Nemmeno la decisione europea di portare a 9 mesi la durata delle certificazioni Ue – adottata dalla Commissione Ue il 21 dicembre, con validità dal 2 febbraio 2022 - si conforma alla scadenza del “green pass” italiano, com’è stato detto.

Essa, invece, segue le indicazioni dell'Ecdc: richiamo 6 mesi dopo la doppia dose, con un periodo aggiuntivo di 3 mesi per l’adeguamento delle campagne di vaccinazione nazionali. Anche in occasione di tale intervento, la Commissione ha ribadito la “ratio” di fondo: il coordinamento fra Stati, affinché si evitino misure divergenti.

La decisione italiana

Anche la decisione italiana di attivare il “freno di emergenza”, imponendo tamponi ai vaccinati o quarantena ai non vaccinati o guariti si fonda sul fatto che circola una variante pericolosa. Ma tra l’approccio indicato dall’Ue e quello italiano ci sono sostanziali differenze.

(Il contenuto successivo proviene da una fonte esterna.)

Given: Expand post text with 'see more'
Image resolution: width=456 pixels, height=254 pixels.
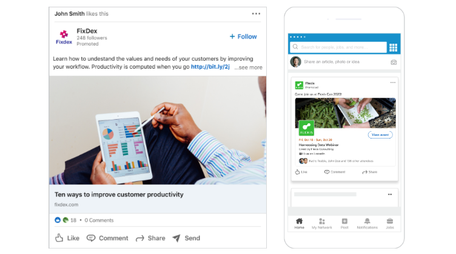Looking at the screenshot, I should (249, 67).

Da un lato, la proporzionalità – principio di derivazione europea – che deve connotare qualunque restrizione impone che maggiori precauzioni si adottino nei riguardi dei Paesi ove c’è un rischio maggiore, e non verso tutti i Paesi indistintamente, come fatto dal nostro ministro della Salute. Il sistema semaforico dell’Ue segue questa “ratio”.

Dall’altro lato, il presupposto dell’ordinanza italiana - serve “difendersi” da ogni paese, perché in Italia la variante circola meno, come detto da Draghi - non appare molto solido: per realizzare tale presupposto basta non cercare la variante.

Infatti, «oggi l’Italia sequenzia poco più dell’1per cento dei campioni positivi trovati per capire a quale variante del virus appartengano. Per fare un confronto, il Regno Unito ne sequenzia circa il 20per cento e la Danimarca sequenzia oltre il 50per cento» (Fonte Ispi).

Tant’è che nella citata Raccomandazione si chiede vi siano adeguati livelli di sequenziamento, e forse anche per questo Speranza ha deciso che il 20 dicembre si indaghi sulla presenza di varianti. Il ministro avrebbe dovuto farlo prima della propria ordinanza, per verificarne il presupposto – in Italia Omicron circola meno che altrove – anziché dopo.

Affrontare l’emergenza sanitaria senza la razionalità – scientifica, oltre che giuridica - che serve, dopo due anni di pandemia, crea le condizioni per un’emergenza permanente.